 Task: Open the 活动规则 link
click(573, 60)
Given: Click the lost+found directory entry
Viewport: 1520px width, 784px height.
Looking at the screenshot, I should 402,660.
* * * *
Rewrite the records above as a JSON list of strings, with one string for each line and blank lines left out.

* [The solution]
[
  " Task: Open the 活动规则 link",
  "click(573, 60)",
  "Given: Click the lost+found directory entry",
  "Viewport: 1520px width, 784px height.",
  "Looking at the screenshot, I should 402,660."
]